What's the difference between jwilder/nginx-proxy and kubernetes/ingress-nginx

4/2/2018

jwilder/nginx-proxy has 1.3K STARS and 10M+ PULLS on Docker Hub. And Watch 262, Star 7701, Fork 1546 on GitHub. https://github.com/jwilder/nginx-proxy

kubernetes/ingress-nginx has 13 stars on kubeapps.com (one of the most starred charts) and Watch 137, Star 1596, Fork 918 on GitHub. https://github.com/kubernetes/ingress-nginx

  1. What's the difference between the two?
  2. When would you use one over the other?
-- PussInBoots
jwilder-nginx-proxy
kubernetes
kubernetes-ingress
nginx

2 Answers

4/4/2018

In Kubernetes, the user decides what set of features to make public and in what manner configuration should be implemented.
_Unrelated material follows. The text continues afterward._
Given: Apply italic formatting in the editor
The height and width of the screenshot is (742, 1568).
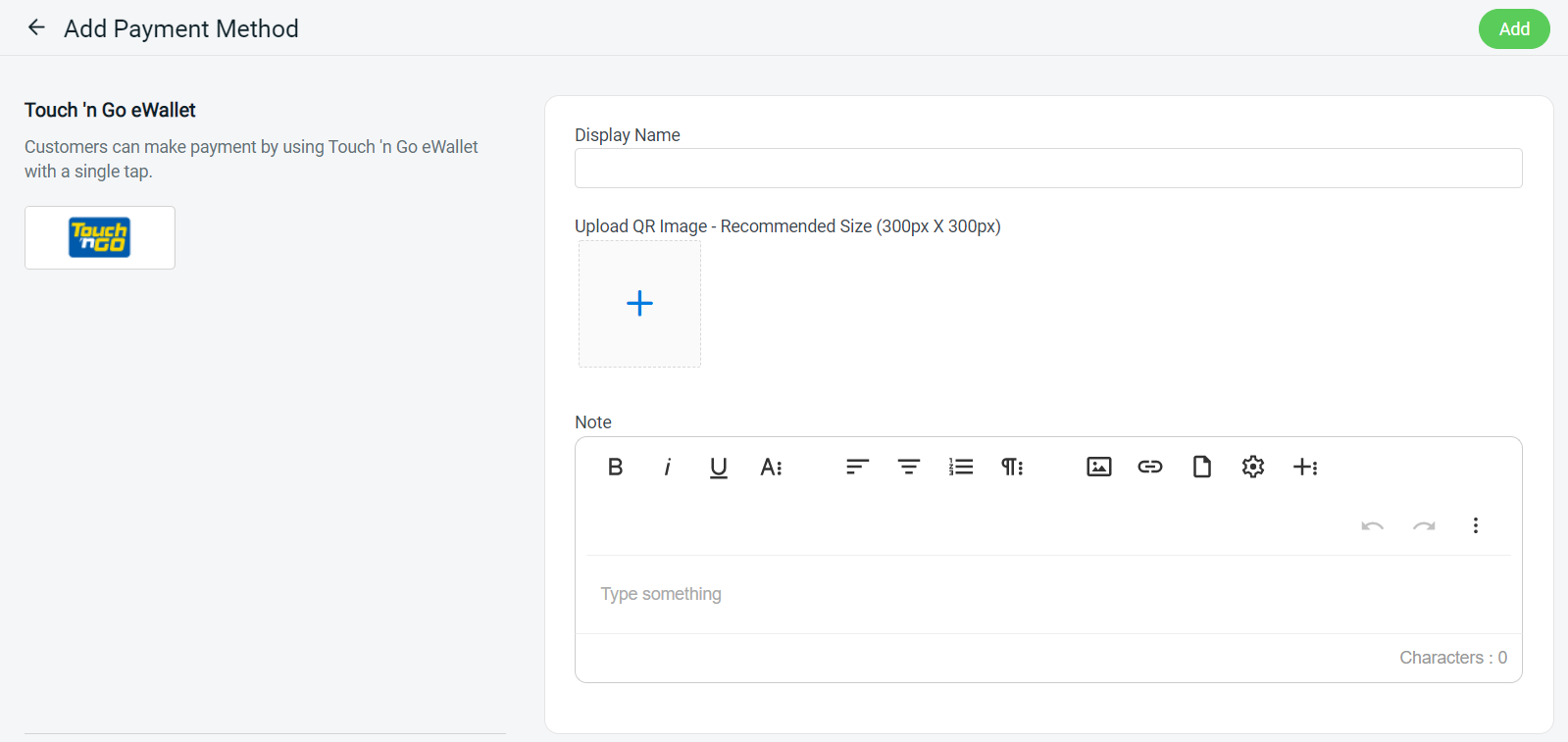Looking at the screenshot, I should click(667, 467).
Help may come from enterprise vendors, like Ingress controller provided by GKE, and from community/private-held sides covering the uncommon approach to similar aspects of delivery services.

In this particular case, we have two nginx driven solutions.

An Ingress controller is full-featured and mostly recognized as default traffic controller to use with GKE.

Ingress can be configured to give services externally-reachable URLs, load balance traffic, terminate SSL, and offer name-based virtual hosting.

Users request ingress by POSTing the Ingress resource to the API server. An Ingress controller is responsible for fulfilling the Ingress, usually with a loadbalancer, though it may also configure your edge router or additional frontends to help handle the traffic in an HA manner. Nowadays Ingress is strictly cloud-oriented regarding configuration, it uses ConfigMap style and kubedns to register services.

If you know how old-fashioned virtual hosts work and you are not interested in every new cloud-oriented aspects of web services delivery, jwilder/nginx-proxy may be interesting for you. In this solution, nginx can act as a proxy to control internal hosting and world Web traffic with IPv6 ready endpoints. jwilder/nginx is not especially dedicated to clouds but also works fine there. If you are interested in having free Let's Encrypt certificates, there is an out-of-a-box support for it. Some users find it interesting that Basic Authentication is available, and the SSL is more flexible to configure for advanced purposed.

-- d0bry
Source: StackOverflow

4/4/2018

That is 2 different applications, but both are based on Nginx and have the similar function.

  1. Nginx-proxy by jwilder is a proxy server for Docker containers which includes docker-gen to generate a configuration for Nginx automatically. You can use it for SSL termination, load balancing etc. But it will be hard to manage nginx-proxy in Kubernetes.

  2. Ingress-nginx by Kubernetes is Ingress Controller which provides Ingress functional for your Kubernetes cluster. It also can do SSL termination and some other things, but it was created especially for use in Kubernetes, and it's abstractions. That means you can create the Ingress object which includes Services as backends and use selectors etc.

So, if you are using Kubernetes, Ingress-nginx is the best choice. If you are using just Docker containers without an orchestrator, use Nginx-proxy.